WHAT THE EXERCISE ASKS:
What lines in the data hold the string "chevron"? Show them.

▬▬▬▬▬▬

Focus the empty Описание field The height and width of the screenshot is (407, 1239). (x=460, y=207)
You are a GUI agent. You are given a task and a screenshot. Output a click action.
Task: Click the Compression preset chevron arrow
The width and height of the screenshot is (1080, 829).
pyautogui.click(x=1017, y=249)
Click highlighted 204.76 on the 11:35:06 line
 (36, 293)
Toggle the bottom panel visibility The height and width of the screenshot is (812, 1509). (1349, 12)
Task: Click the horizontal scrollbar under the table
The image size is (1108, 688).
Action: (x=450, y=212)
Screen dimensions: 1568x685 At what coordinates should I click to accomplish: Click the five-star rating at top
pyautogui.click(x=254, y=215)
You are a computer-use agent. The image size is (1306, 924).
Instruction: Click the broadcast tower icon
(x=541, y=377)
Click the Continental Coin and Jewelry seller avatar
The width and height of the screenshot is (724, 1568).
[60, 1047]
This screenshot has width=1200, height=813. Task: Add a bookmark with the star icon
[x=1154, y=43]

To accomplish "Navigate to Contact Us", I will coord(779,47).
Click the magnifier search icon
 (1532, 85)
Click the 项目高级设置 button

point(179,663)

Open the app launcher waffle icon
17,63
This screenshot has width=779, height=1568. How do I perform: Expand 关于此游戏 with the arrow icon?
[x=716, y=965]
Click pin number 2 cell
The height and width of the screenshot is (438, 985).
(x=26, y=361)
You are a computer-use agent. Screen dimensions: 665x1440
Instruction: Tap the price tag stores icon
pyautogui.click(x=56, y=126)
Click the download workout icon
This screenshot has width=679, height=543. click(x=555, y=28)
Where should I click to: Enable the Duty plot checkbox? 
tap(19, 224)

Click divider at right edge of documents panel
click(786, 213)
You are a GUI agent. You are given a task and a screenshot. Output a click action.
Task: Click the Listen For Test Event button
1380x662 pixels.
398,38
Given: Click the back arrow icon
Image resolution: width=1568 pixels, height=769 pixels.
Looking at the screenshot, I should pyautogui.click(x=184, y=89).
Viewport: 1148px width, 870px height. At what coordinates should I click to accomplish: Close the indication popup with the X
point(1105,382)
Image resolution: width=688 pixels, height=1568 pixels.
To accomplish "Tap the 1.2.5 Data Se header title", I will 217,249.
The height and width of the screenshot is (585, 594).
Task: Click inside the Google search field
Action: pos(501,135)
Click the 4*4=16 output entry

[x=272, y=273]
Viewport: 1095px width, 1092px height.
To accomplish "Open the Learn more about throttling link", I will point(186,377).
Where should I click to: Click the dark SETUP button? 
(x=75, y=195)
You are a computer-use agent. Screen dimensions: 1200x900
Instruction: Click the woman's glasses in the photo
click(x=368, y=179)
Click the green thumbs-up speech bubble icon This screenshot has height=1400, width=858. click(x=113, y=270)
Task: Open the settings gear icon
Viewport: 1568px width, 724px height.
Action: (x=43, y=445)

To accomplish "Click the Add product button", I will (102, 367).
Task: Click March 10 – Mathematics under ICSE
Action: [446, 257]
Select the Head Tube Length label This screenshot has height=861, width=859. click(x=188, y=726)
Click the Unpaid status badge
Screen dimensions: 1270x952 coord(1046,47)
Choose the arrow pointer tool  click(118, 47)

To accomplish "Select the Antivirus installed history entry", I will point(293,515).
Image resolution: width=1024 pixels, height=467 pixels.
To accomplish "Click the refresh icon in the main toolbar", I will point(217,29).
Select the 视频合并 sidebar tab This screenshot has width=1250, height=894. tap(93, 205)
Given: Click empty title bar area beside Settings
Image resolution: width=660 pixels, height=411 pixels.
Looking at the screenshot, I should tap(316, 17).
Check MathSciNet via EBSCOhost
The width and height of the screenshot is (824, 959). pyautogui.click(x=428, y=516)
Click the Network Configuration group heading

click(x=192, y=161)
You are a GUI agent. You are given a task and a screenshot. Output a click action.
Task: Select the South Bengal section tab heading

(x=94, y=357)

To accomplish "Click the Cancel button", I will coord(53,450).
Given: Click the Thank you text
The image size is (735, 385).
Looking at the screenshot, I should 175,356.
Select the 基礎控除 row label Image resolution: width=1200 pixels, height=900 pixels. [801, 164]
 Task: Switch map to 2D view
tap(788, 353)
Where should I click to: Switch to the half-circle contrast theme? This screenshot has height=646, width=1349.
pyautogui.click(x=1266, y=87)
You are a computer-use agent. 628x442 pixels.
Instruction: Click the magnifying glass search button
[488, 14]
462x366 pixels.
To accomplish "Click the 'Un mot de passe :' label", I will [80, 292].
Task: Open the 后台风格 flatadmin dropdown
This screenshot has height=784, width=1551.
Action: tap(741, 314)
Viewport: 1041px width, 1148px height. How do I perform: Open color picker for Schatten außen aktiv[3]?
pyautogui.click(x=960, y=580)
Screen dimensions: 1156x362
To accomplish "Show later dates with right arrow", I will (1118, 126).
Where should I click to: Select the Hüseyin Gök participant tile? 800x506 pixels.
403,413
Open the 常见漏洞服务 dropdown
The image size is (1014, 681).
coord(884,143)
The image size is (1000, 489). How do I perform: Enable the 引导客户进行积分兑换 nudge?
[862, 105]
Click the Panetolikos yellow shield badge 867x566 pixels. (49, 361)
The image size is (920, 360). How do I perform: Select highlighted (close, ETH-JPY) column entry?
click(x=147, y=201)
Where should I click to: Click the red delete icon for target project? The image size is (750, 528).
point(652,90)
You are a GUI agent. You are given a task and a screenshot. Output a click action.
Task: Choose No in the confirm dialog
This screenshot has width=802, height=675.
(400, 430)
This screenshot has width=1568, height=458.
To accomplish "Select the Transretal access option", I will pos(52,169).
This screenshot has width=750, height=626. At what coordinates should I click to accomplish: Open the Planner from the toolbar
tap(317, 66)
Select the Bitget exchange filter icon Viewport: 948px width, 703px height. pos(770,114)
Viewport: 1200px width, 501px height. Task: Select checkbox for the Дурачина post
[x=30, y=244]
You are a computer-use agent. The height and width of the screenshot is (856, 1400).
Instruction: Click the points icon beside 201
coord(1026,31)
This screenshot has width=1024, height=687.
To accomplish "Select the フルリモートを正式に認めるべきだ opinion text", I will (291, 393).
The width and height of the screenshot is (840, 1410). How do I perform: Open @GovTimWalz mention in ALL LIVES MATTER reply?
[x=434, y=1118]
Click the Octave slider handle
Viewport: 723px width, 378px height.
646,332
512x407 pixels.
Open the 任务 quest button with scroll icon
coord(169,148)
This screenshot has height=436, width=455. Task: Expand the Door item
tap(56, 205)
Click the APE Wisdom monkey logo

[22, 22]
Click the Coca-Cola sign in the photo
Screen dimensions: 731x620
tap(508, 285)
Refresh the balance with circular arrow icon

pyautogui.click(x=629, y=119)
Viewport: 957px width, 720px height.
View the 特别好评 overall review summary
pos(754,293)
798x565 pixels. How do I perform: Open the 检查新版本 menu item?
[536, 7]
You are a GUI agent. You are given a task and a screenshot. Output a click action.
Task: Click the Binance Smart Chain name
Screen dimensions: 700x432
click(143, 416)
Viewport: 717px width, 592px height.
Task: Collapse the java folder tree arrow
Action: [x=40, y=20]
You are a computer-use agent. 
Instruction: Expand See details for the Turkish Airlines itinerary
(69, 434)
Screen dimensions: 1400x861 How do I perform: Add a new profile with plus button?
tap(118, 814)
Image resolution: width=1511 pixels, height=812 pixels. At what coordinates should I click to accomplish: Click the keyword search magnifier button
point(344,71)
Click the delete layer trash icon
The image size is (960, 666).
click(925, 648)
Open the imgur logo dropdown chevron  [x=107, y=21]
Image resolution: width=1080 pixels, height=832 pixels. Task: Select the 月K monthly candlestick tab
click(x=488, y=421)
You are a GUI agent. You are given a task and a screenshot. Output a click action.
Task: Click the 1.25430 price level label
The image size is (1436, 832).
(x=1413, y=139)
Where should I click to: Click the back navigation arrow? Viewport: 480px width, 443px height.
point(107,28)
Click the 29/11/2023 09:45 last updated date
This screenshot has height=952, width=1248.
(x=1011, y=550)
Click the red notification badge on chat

▬▬▬▬▬▬

REPLY TO THE EXERCISE:
Task: Click the Compression preset chevron arrow
Open the imgur logo dropdown chevron  [x=107, y=21]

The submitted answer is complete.